VIX forecast — Ornstein-Uhlenbeck mean reversion
Three selectable mean-reverting models, each fit in log-space on CBOE VIX daily closes from FRED (VIXCLS) with bootstrap-resampled residual shocks so fat tails survive: Ornstein-Uhlenbeck (AR(1), default), a second-order autoregression (AR(2)) that lets recent momentum influence the near-term path, and a regime-switching model that fits separate long-run means for calm/normal/stress states. A deliberately different methodology family from the index-level and Fear & Greed forecasts, since the VIX reverts to a long-run level rather than trending.

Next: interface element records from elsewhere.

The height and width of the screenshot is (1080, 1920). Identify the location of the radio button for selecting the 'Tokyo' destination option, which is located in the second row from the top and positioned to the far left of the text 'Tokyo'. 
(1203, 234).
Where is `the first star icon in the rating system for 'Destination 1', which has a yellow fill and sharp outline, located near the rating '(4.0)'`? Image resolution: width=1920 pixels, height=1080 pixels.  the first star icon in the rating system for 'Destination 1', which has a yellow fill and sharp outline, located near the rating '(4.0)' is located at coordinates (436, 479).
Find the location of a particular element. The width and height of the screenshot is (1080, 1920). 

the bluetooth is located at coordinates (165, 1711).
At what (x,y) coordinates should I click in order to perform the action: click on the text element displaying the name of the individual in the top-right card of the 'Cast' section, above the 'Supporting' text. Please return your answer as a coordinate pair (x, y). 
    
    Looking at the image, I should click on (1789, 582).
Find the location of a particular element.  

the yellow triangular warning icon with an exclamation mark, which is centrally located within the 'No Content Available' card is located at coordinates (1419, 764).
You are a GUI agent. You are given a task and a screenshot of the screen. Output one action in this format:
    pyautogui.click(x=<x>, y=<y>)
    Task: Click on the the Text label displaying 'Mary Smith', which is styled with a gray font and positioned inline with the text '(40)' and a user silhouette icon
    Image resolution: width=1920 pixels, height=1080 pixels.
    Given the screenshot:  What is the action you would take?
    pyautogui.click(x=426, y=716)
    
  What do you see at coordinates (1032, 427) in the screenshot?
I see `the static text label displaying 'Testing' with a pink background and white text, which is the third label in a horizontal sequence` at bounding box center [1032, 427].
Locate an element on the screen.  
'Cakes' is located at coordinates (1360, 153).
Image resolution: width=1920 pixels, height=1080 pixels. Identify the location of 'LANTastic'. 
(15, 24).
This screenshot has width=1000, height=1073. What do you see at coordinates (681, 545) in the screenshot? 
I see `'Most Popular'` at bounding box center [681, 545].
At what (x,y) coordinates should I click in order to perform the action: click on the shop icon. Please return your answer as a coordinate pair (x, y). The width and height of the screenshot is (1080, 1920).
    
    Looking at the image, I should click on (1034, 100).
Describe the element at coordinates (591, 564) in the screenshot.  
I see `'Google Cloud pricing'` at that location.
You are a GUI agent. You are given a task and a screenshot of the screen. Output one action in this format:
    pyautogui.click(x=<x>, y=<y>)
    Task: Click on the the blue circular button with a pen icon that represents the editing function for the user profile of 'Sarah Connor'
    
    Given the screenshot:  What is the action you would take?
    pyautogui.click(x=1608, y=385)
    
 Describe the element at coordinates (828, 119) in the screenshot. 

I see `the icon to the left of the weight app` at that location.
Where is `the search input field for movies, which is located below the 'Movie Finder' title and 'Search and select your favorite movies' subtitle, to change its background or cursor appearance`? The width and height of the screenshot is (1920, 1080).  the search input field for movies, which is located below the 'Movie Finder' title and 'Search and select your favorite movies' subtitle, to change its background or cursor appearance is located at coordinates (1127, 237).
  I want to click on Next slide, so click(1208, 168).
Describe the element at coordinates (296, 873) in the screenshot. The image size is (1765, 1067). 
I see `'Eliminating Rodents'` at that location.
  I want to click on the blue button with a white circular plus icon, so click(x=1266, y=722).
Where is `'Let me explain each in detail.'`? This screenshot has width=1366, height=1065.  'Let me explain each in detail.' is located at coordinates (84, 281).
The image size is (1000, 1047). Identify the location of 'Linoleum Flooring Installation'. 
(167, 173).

Current VIX: 16.59 (Normal). Fitted long-run mean level: 18.7. Reversion half-life: 8.5 days. Figures reflect the default Ornstein-Uhlenbeck fit at the 3-month horizon; the interactive page also lets you switch horizon (3/6/12 months) and model.
Frequently asked questions
- How is the VIX forecast built?
- A log-space Ornstein-Uhlenbeck (mean-reverting AR(1)) model fit on CBOE VIX daily closes from FRED (VIXCLS), with bootstrap-resampled residual shocks so fat tails survive. The fit yields a long-run mean level and a reversion half-life in days. Educational research; not investment advice.
- Why mean reversion instead of a trend model for the VIX?
- The VIX is empirically bounded and reverts to a long-run average level after spikes — it does not trend the way an equity index can. A mean-reverting process fits that behaviour far better than a drift-based model.
- Can I choose a different VIX forecasting model?
- Yes — the forecast page offers three selectable mean-reverting models: Ornstein-Uhlenbeck (default), a second-order autoregression (AR(2)) that lets recent momentum influence the near-term path, and a regime-switching model with separate long-run means for calm/normal/stress volatility states.
Educational research only — not investment advice.